I did my undergraduate work at Goddard College, a progressive school (John Dewey was a major influence). It had 150 students when I entered in 1960. No tests, no grades, just learning for its own sake.

I developed an interest in Kierkegaard, Heidegger, and Buber, and so I went to Drew, where Stanley Hopper and Will Herberg were teaching. When the Drew graduate faculty fell apart because of a dispute, I followed Hopper to Syracuse. I did a doctoral thesis (1976), called Death’s Second Self. In the course of the writing, the key ideas of the You-I account occurred to me, but the revolution in infancy research had not yet happened. My present work is a development of the dissertation with the help of the later evidence.

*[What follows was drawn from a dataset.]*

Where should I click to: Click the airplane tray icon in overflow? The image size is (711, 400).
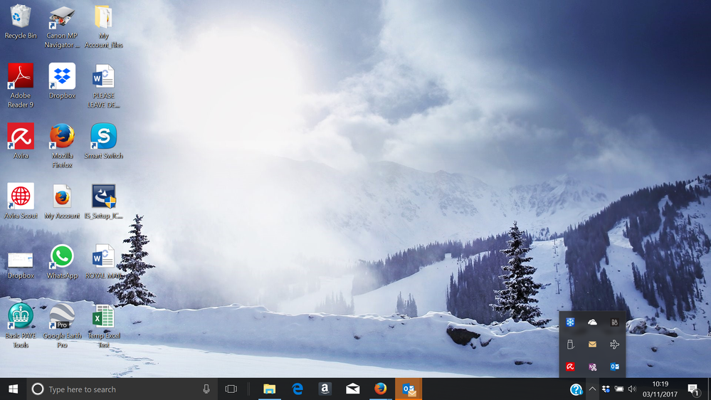coord(614,344)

After teaching in the Honors Program at the University of Houston (to which I still have a connection), I immigrated with my family to Israel. In 1989, on being called to do army service in the Occupied Territories, I refused and went to the brig. I reflected on the experience in Confession from a Jericho Jail (Grove Weidenfeld, 1992).  Here are links to some of my more recent political writings.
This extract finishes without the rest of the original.